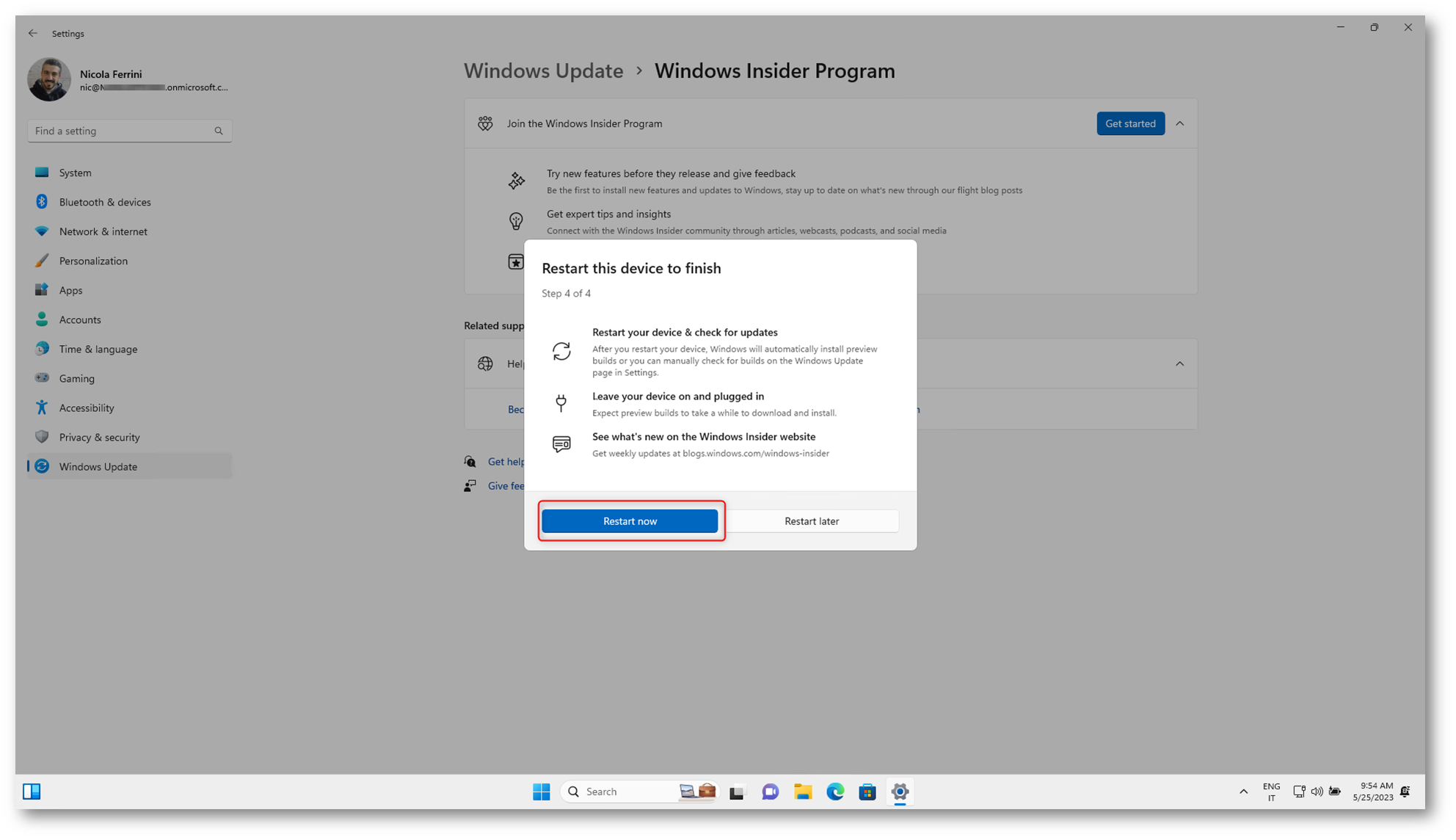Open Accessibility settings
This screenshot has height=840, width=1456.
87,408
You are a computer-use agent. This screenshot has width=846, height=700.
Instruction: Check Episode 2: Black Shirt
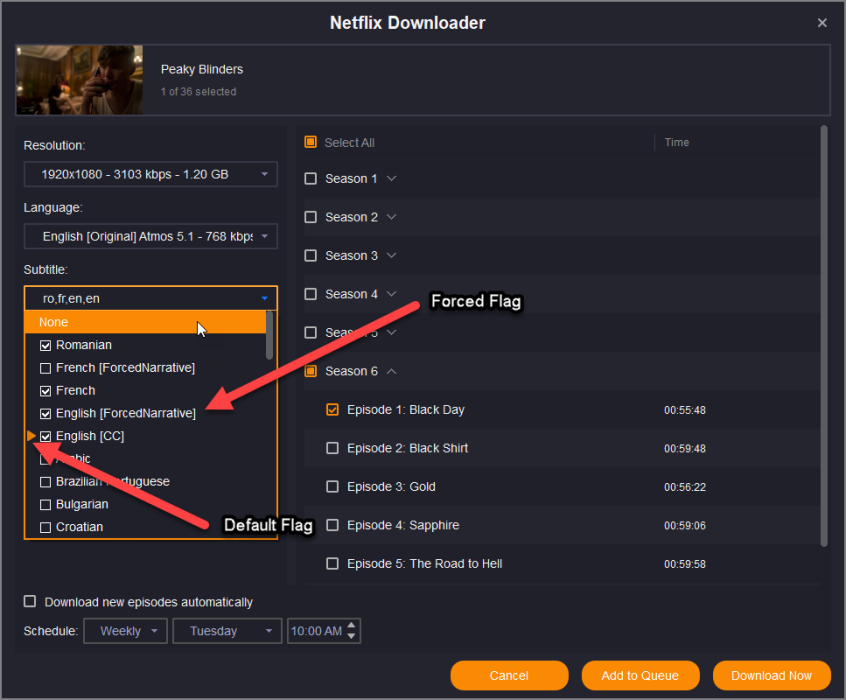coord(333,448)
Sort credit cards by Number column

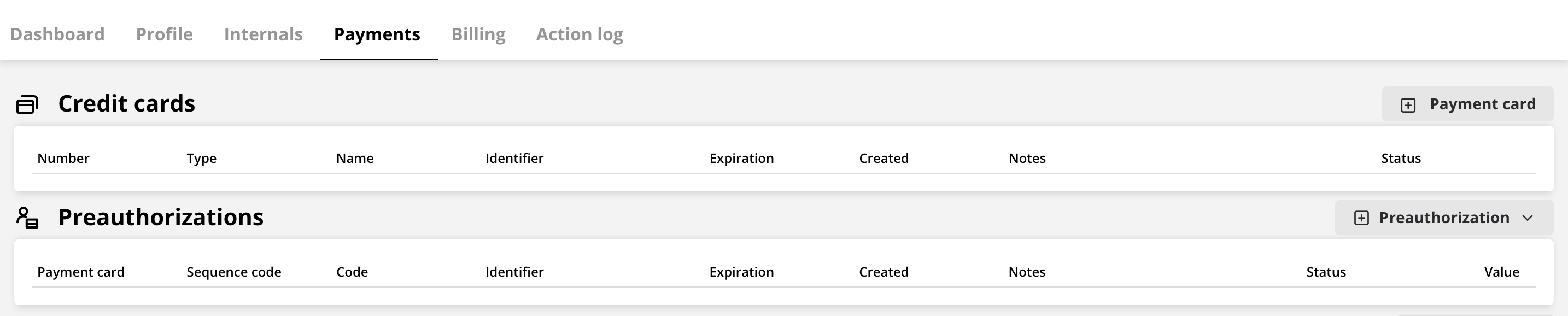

Directions: Reproduce the listing above with every "Instruction" swapped for "Directive" and everything else unchanged. Omit the pictures from your output.

Exercise result:
Open Accessibility settings
This screenshot has height=840, width=1456.
87,408
You are a computer-use agent. This screenshot has width=846, height=700.
Directive: Check Episode 2: Black Shirt
coord(333,448)
Sort credit cards by Number column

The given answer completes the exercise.